Stated problem |
Copy out verbatim every line of the listing from the one containing "Viewport: 287px width, 236px" through the final line, both ends included, and omit the pictures.

Supplied material |
○ ○ ○ ○
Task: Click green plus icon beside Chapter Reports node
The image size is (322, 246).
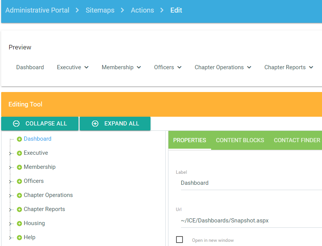Action: tap(19, 209)
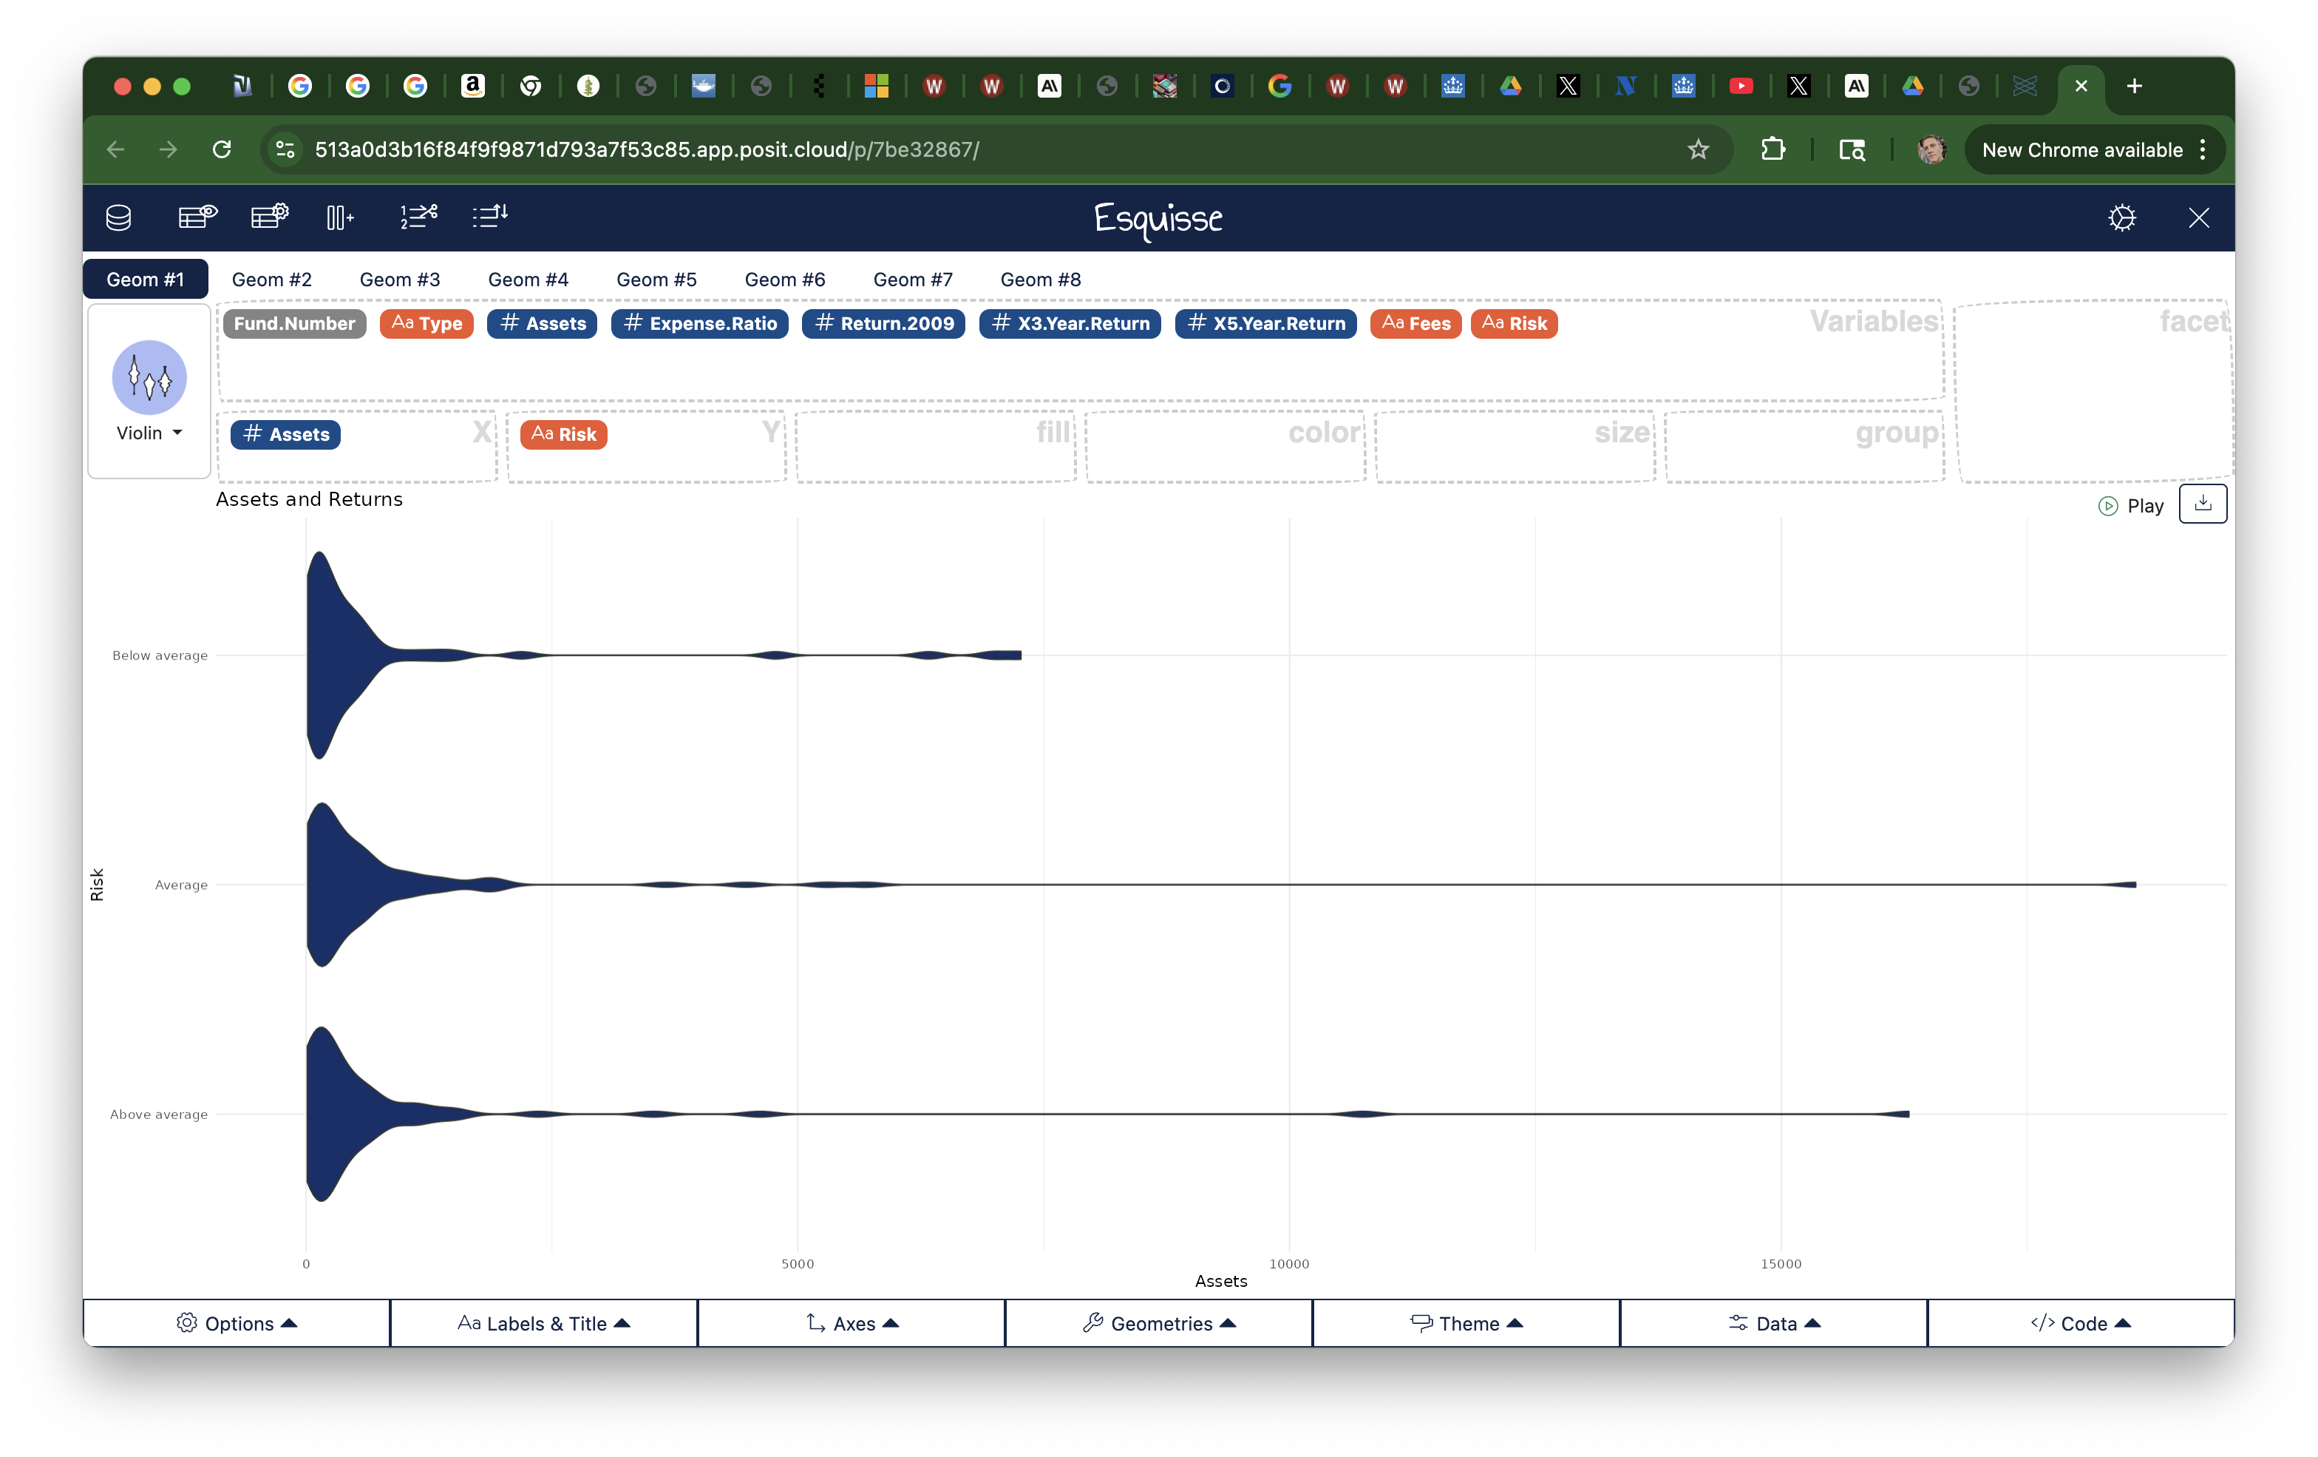Viewport: 2318px width, 1457px height.
Task: Expand the Options panel
Action: pyautogui.click(x=237, y=1323)
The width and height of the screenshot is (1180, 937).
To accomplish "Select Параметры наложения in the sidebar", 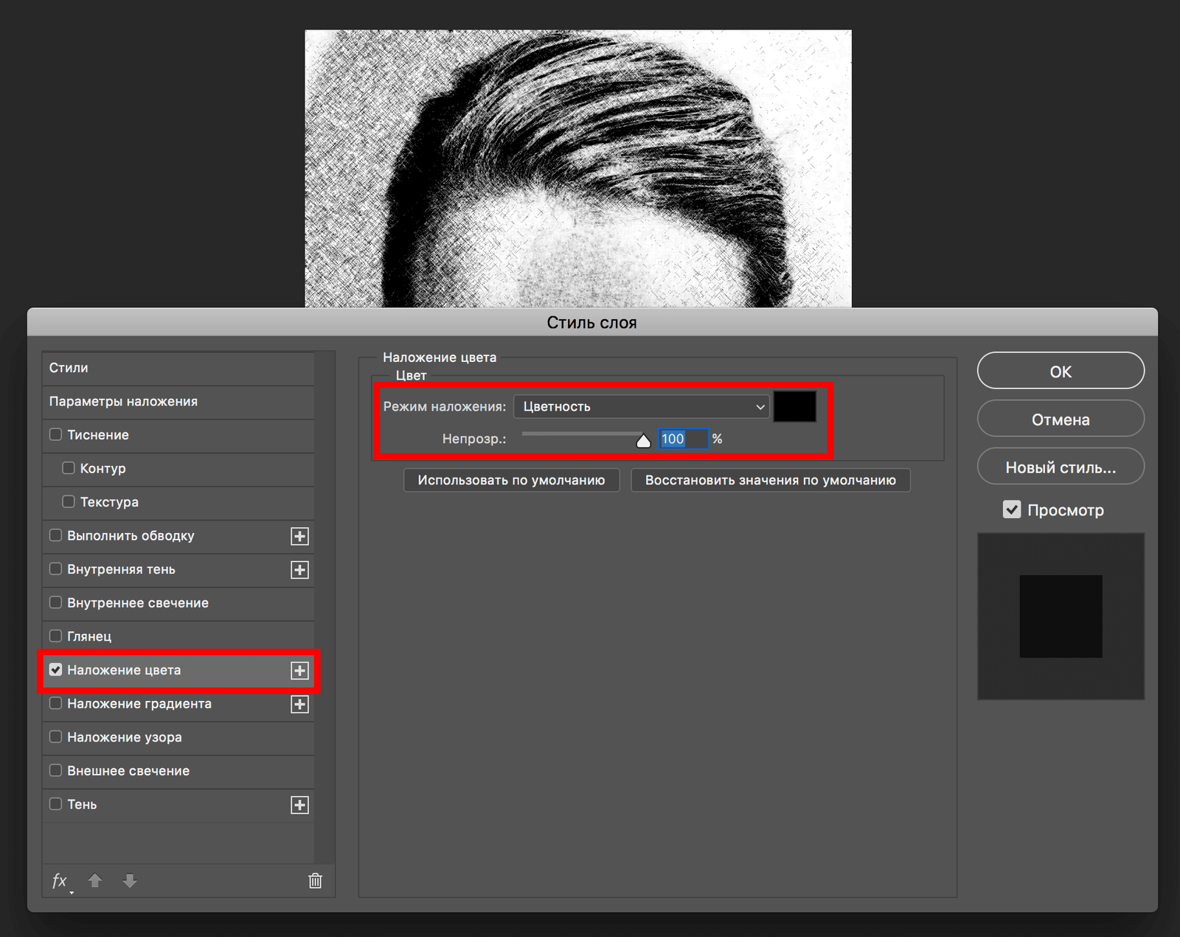I will (123, 402).
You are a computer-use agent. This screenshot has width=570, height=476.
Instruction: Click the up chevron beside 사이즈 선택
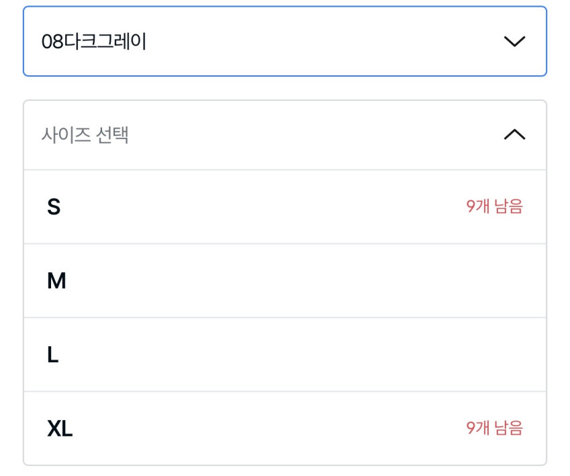click(514, 135)
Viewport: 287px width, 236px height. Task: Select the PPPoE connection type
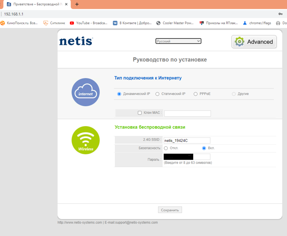(196, 94)
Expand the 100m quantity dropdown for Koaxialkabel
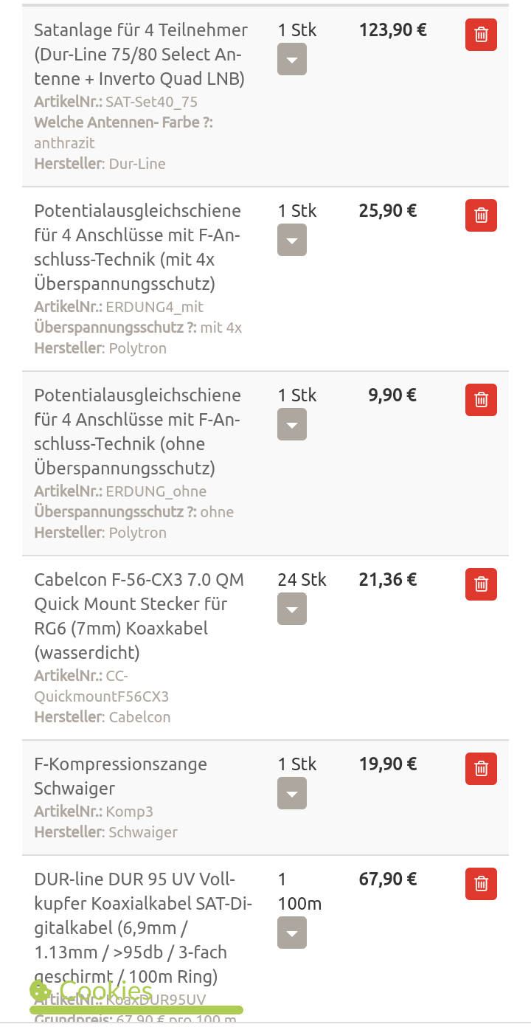The width and height of the screenshot is (531, 1027). pyautogui.click(x=291, y=933)
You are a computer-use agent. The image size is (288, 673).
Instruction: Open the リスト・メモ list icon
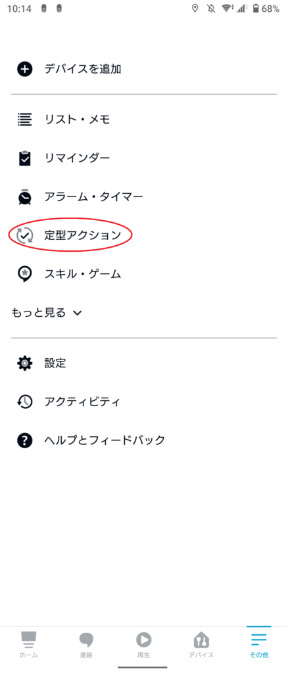25,120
○ ○ ○ ○
Answer |
Viewport: 287px width, 236px height. Task: Select the PPPoE connection type
(196, 94)
Expand the 100m quantity dropdown for Koaxialkabel
The width and height of the screenshot is (531, 1027). pyautogui.click(x=291, y=933)
You are a computer-use agent. The image size is (288, 673).
Instruction: Open the リスト・メモ list icon
25,120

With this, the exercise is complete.